Render everything in the listing from the line containing "Where should I" down to the line containing "tap(681, 220)" as a JSON list of strings, one string per line, leaving out blank lines and the pictures.

------

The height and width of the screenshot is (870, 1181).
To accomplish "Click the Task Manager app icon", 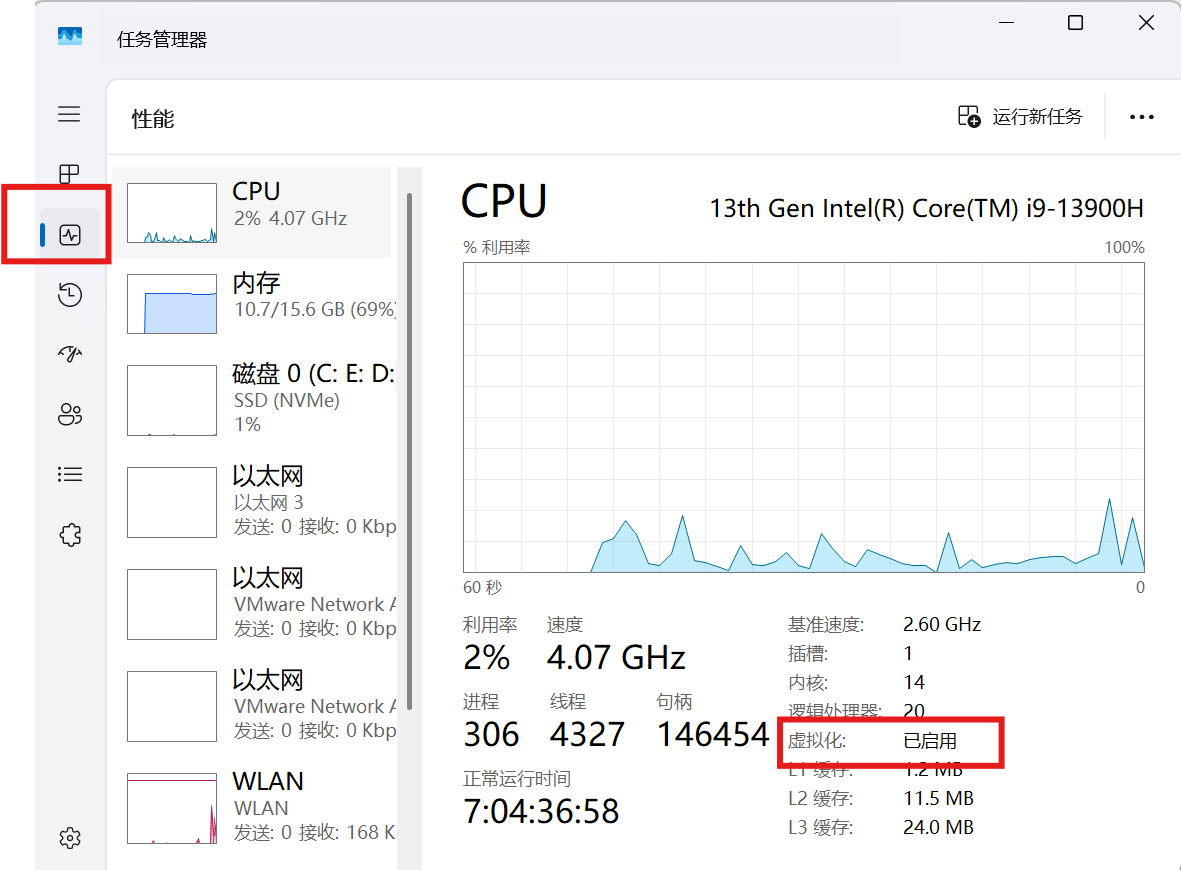I will pos(69,37).
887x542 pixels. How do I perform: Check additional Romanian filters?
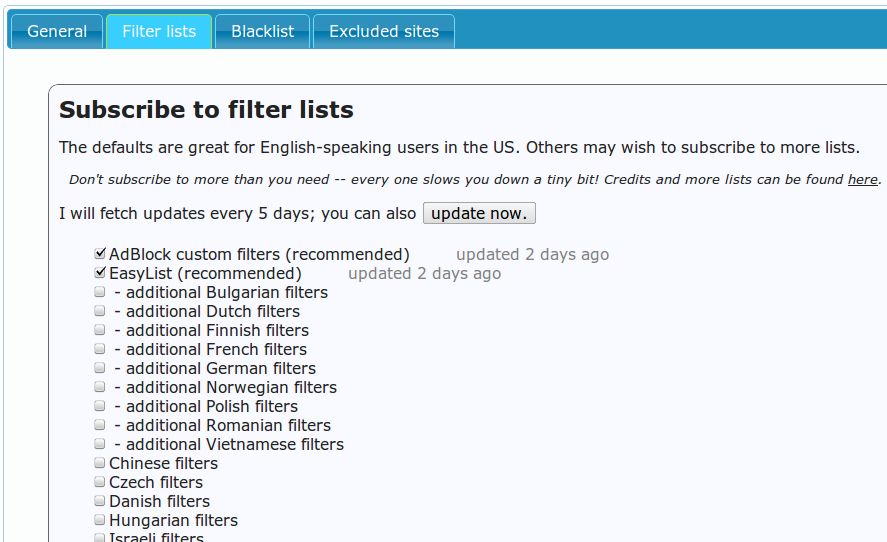[100, 425]
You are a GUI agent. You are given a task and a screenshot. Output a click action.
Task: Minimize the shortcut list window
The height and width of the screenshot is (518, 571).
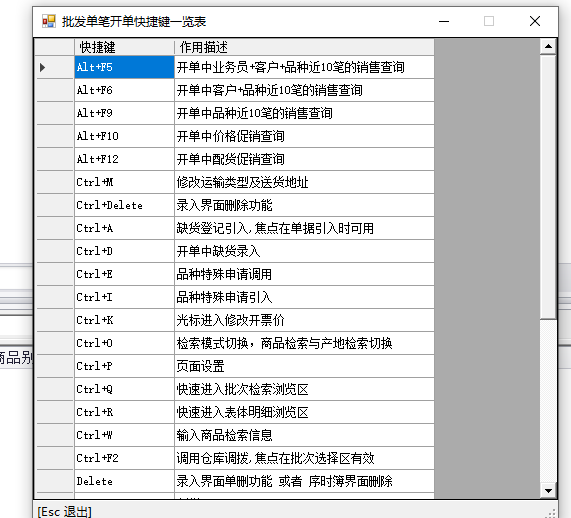tap(444, 21)
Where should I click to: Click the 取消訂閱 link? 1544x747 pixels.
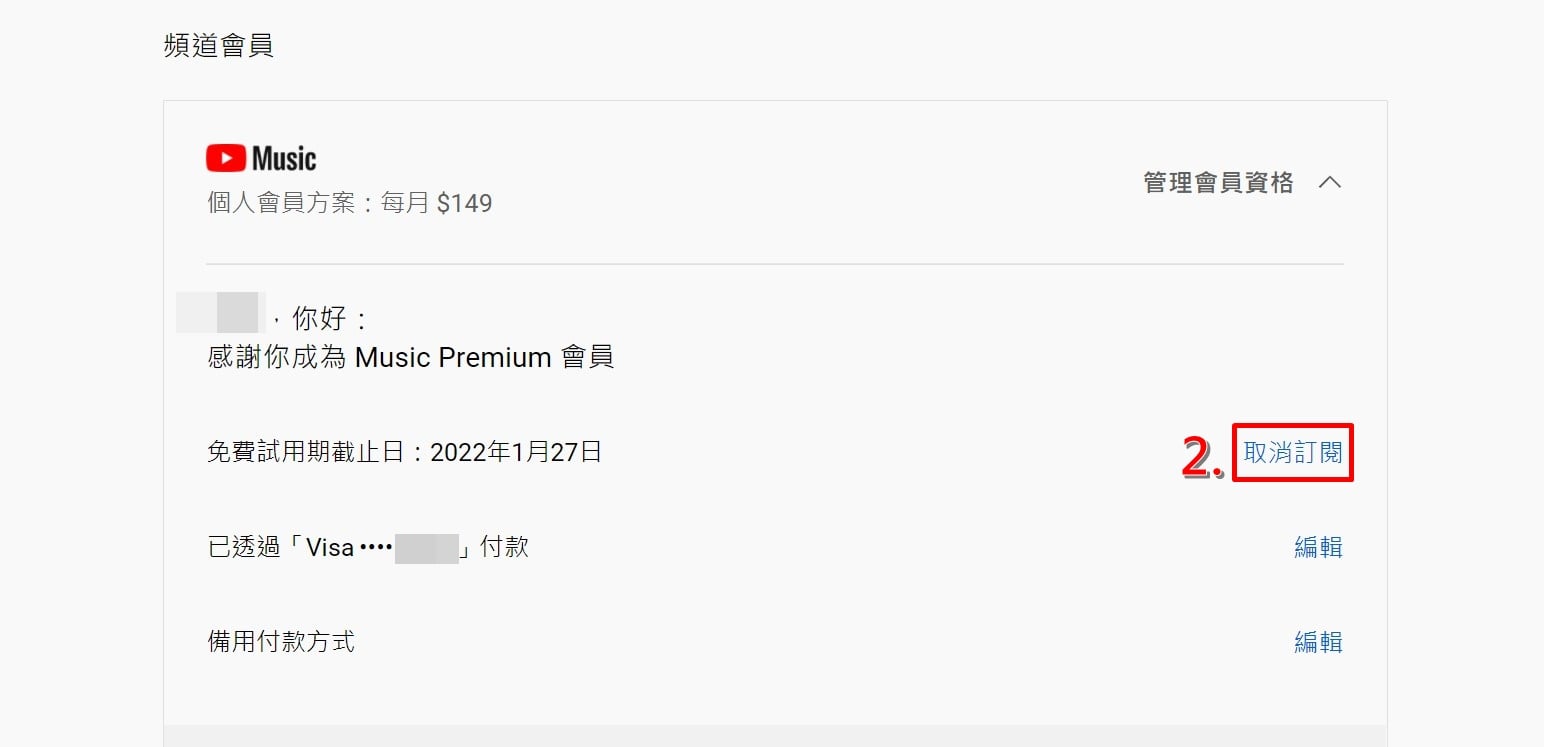1293,452
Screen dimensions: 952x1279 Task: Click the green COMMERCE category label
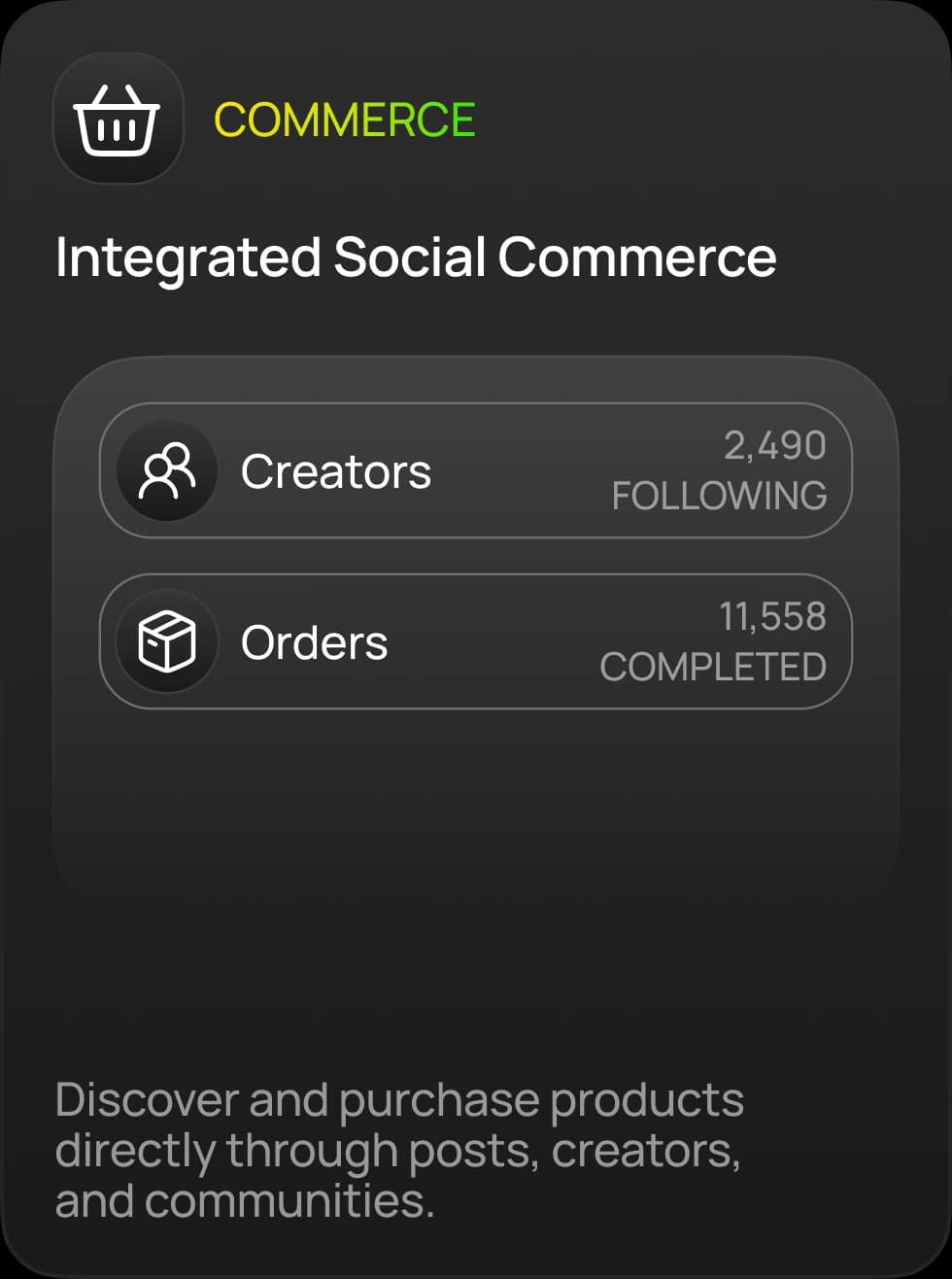point(344,120)
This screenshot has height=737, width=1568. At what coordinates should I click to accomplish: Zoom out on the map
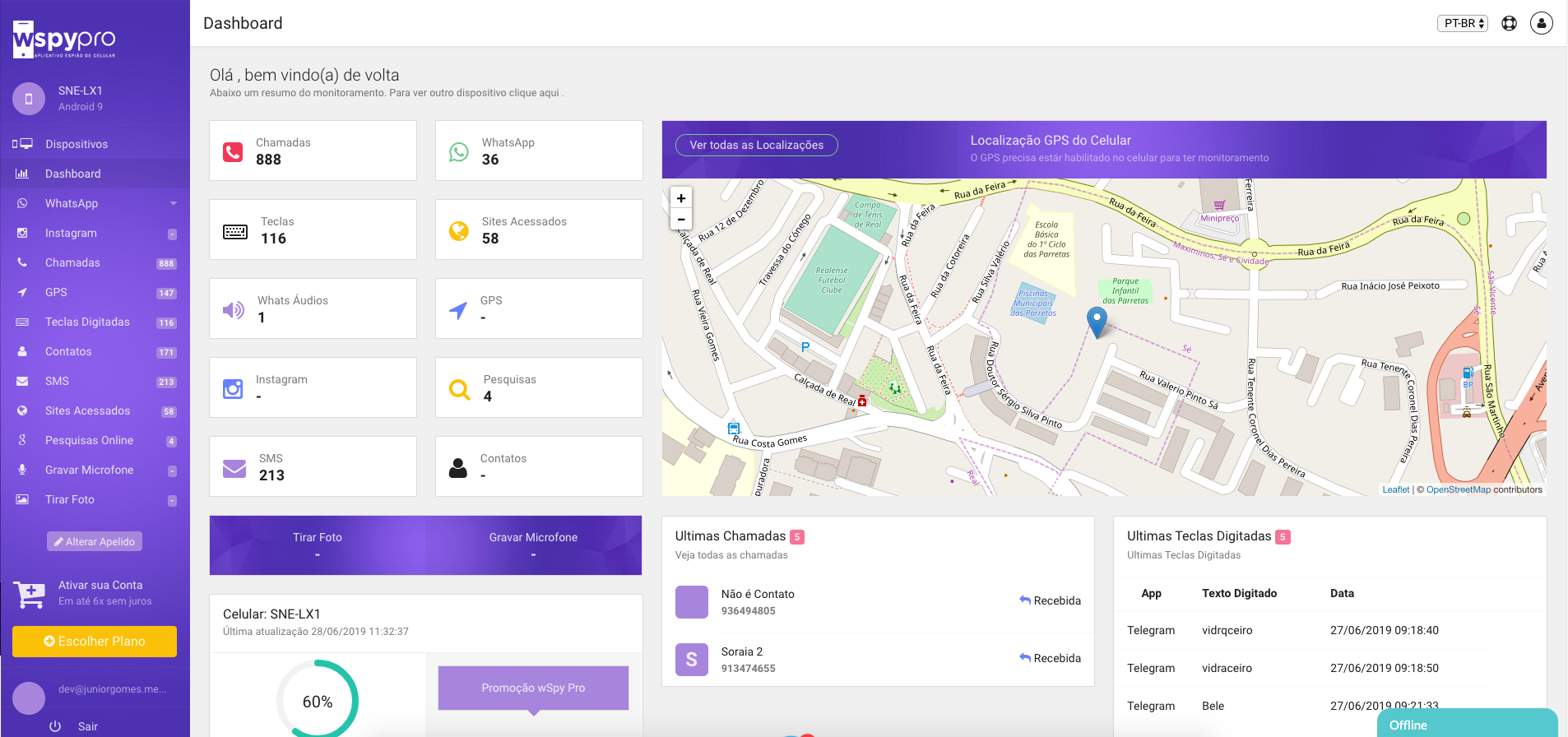tap(681, 220)
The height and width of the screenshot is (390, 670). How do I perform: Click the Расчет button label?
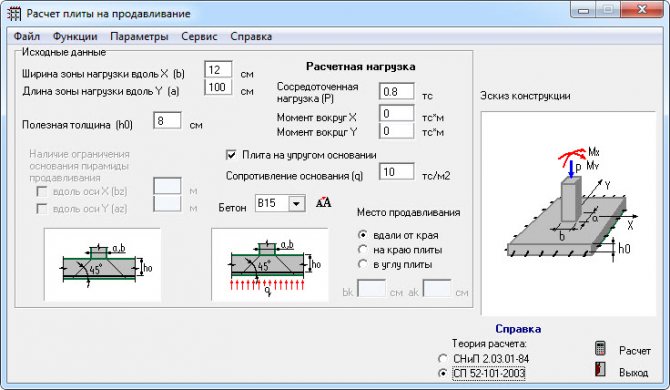point(635,351)
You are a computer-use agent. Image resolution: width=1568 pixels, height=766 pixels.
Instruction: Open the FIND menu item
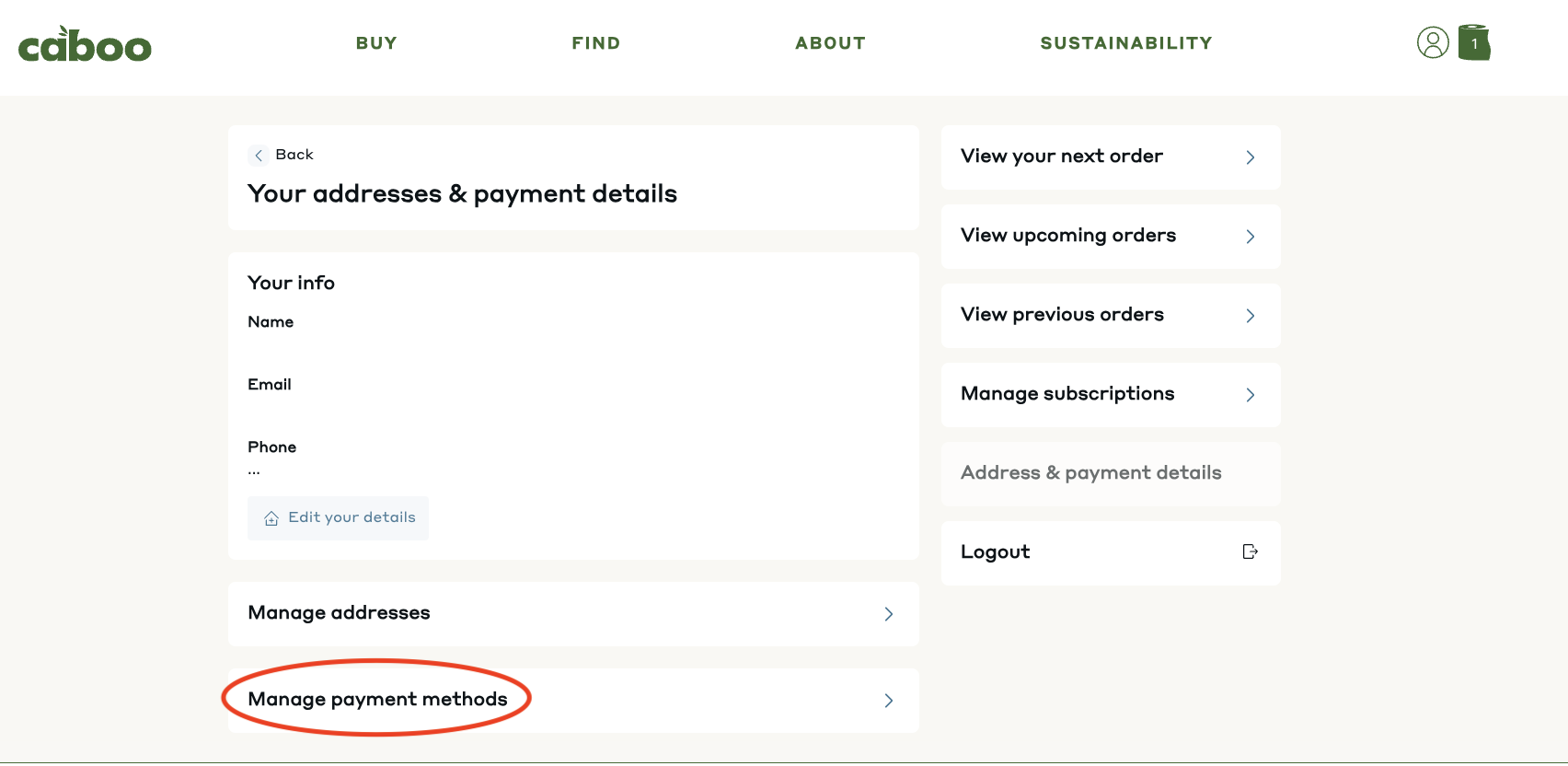coord(596,43)
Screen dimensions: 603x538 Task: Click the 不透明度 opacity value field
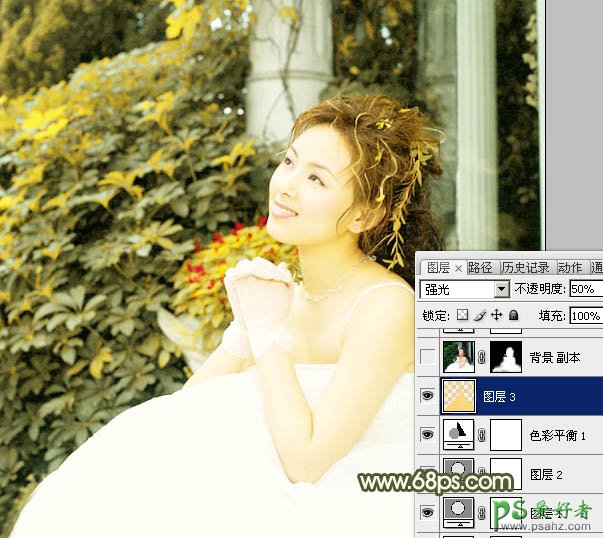coord(584,289)
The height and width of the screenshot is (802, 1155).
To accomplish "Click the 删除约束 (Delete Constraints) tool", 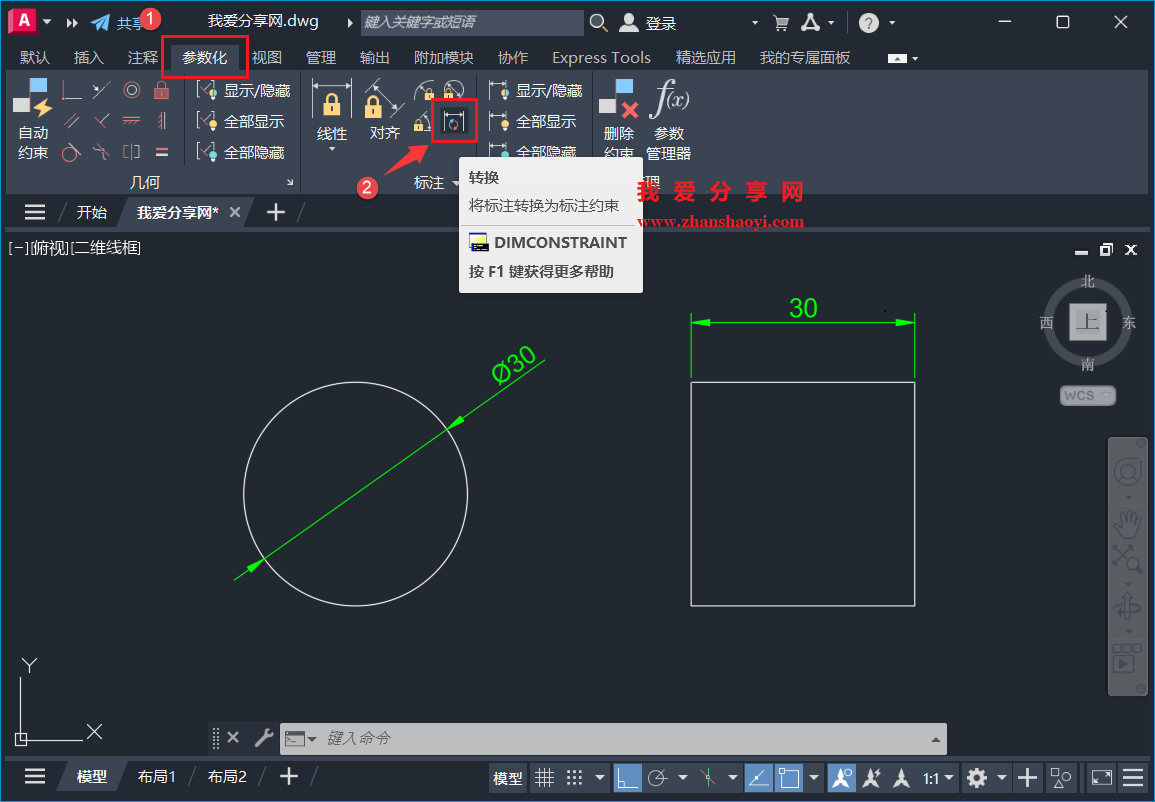I will [619, 110].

------

Solution
[
  "Where should I click to: Click the 取消訂閱 link? 1544x747 pixels.",
  "1293,452",
  "Screen dimensions: 952x1279 Task: Click the green COMMERCE category label",
  "point(344,120)",
  "This screenshot has height=737, width=1568. At what coordinates should I click to accomplish: Zoom out on the map",
  "tap(681, 220)"
]